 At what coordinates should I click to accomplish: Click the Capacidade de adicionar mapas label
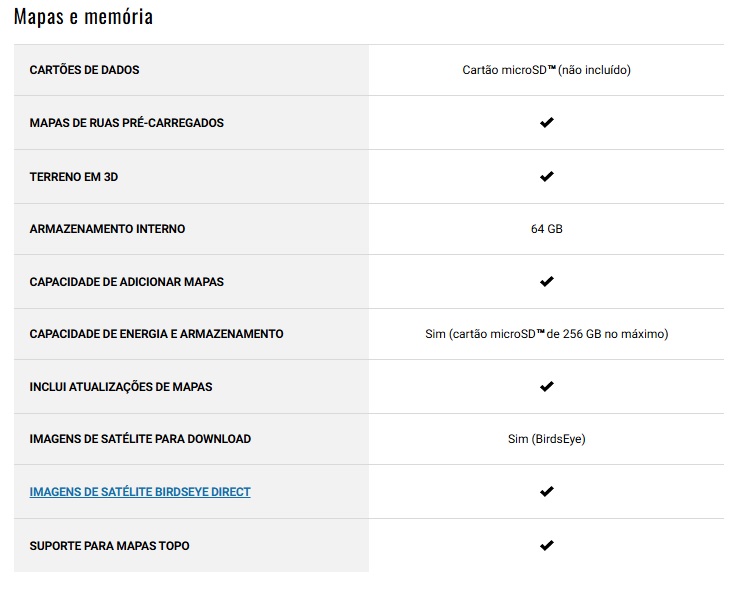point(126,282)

───

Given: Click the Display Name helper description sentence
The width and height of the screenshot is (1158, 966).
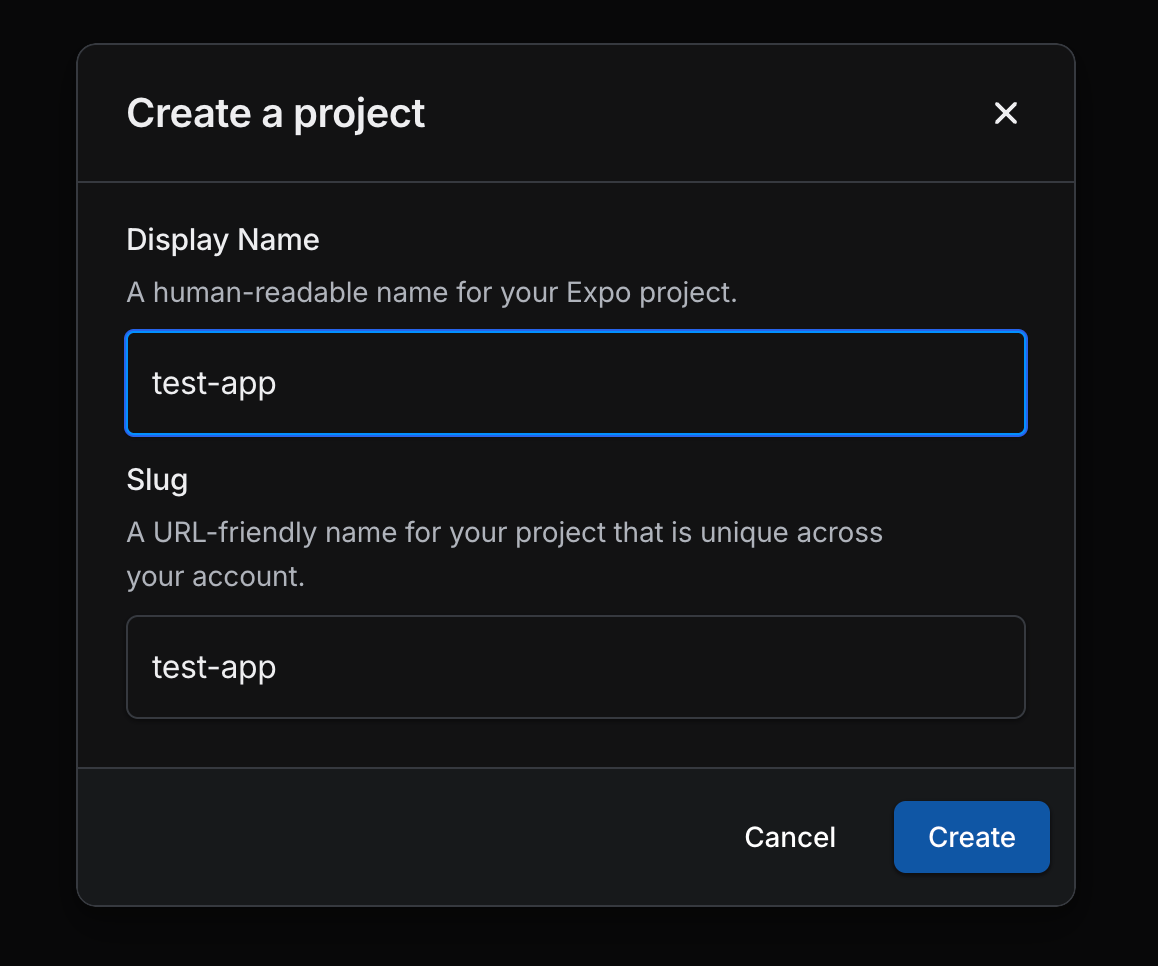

───

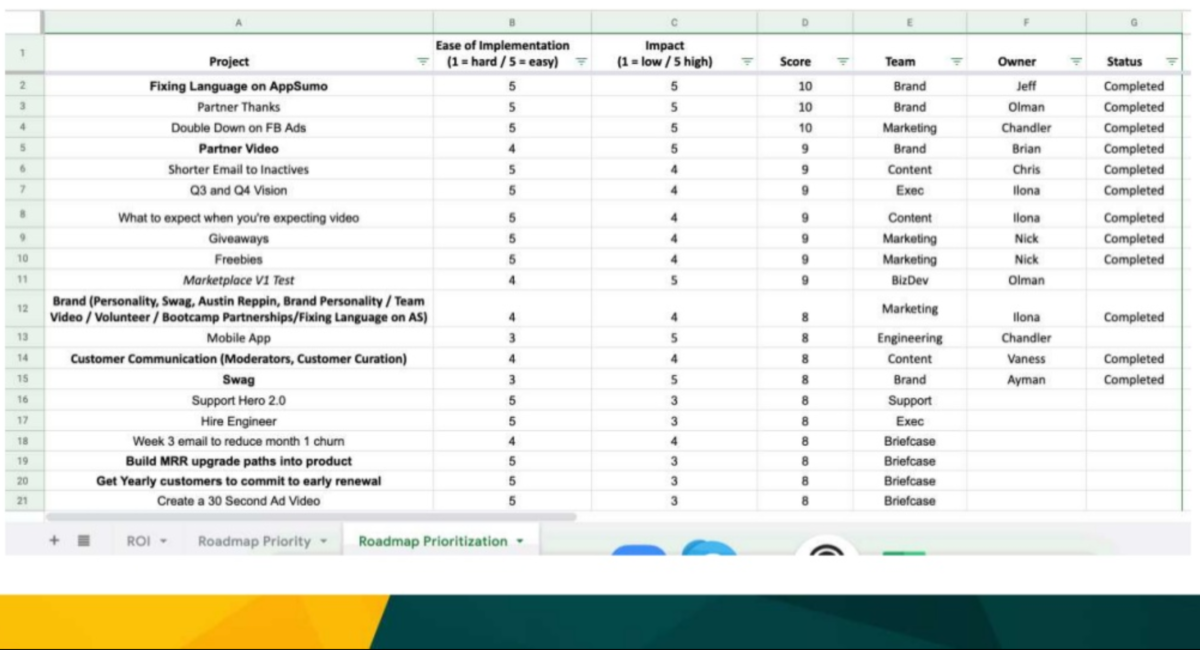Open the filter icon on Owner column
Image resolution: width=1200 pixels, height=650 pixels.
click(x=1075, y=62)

───

◆ **ASSIGNMENT**
Above are the records. Copy the lines beginning at the one that has "Given: Click the" and ending with the one that has "The width and", unchanged.

◆ **TASK SOLUTION**
Given: Click the Display Name helper description sentence
The width and height of the screenshot is (1158, 966).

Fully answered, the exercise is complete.